-- Given information follows --

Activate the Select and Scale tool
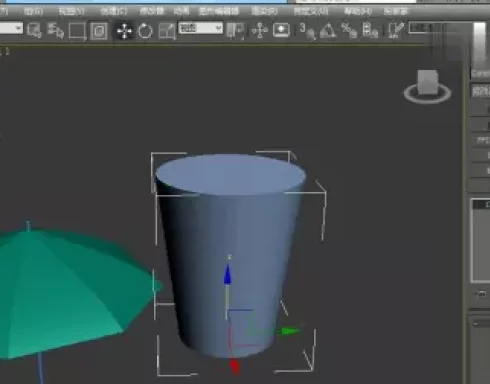This screenshot has height=384, width=490. pyautogui.click(x=167, y=31)
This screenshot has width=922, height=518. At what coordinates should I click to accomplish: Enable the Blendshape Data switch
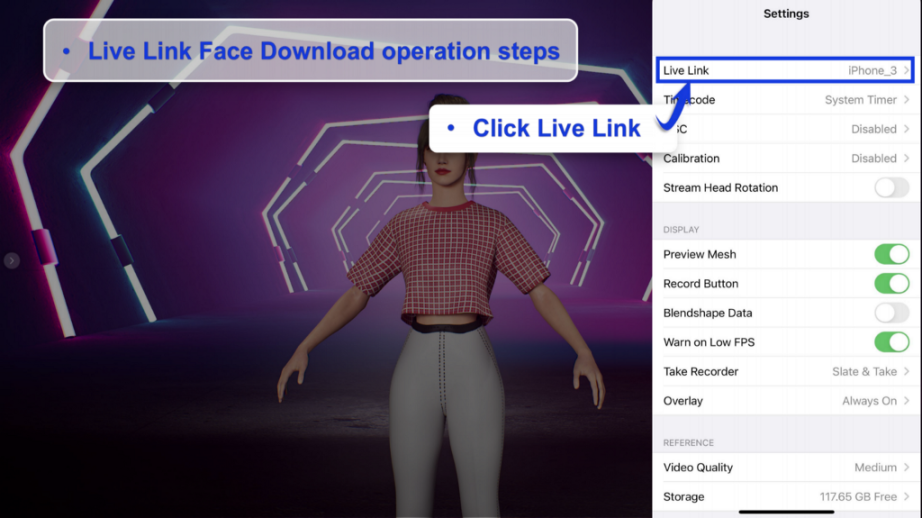tap(890, 313)
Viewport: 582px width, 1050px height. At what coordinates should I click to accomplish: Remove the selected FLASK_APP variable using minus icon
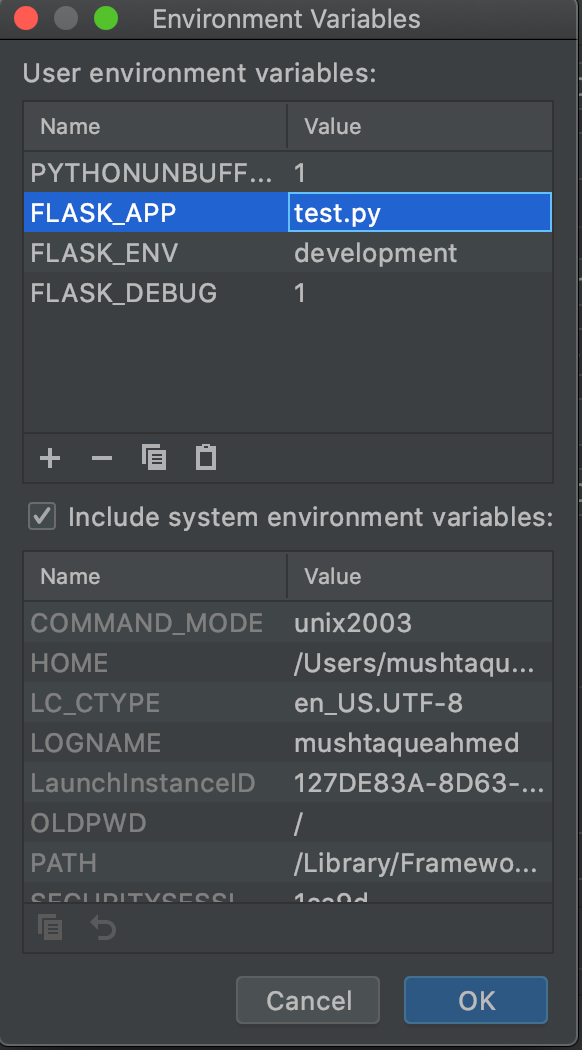pyautogui.click(x=101, y=458)
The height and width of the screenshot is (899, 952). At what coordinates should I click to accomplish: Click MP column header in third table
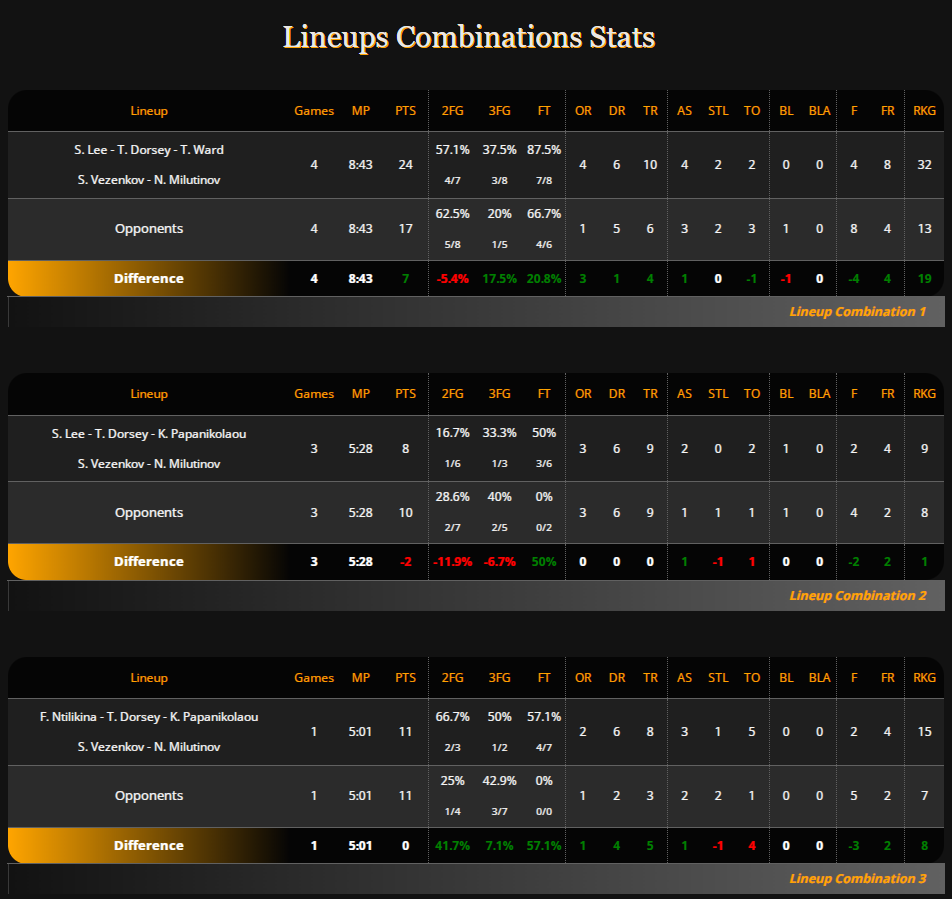pyautogui.click(x=360, y=678)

-- Given information concluded --

Work required: Give back exactly the lines from the line with "The height and" through the end of the material above, and omit every picture.

Task output:
The height and width of the screenshot is (899, 952). At what coordinates should I click to accomplish: Click MP column header in third table
pyautogui.click(x=360, y=678)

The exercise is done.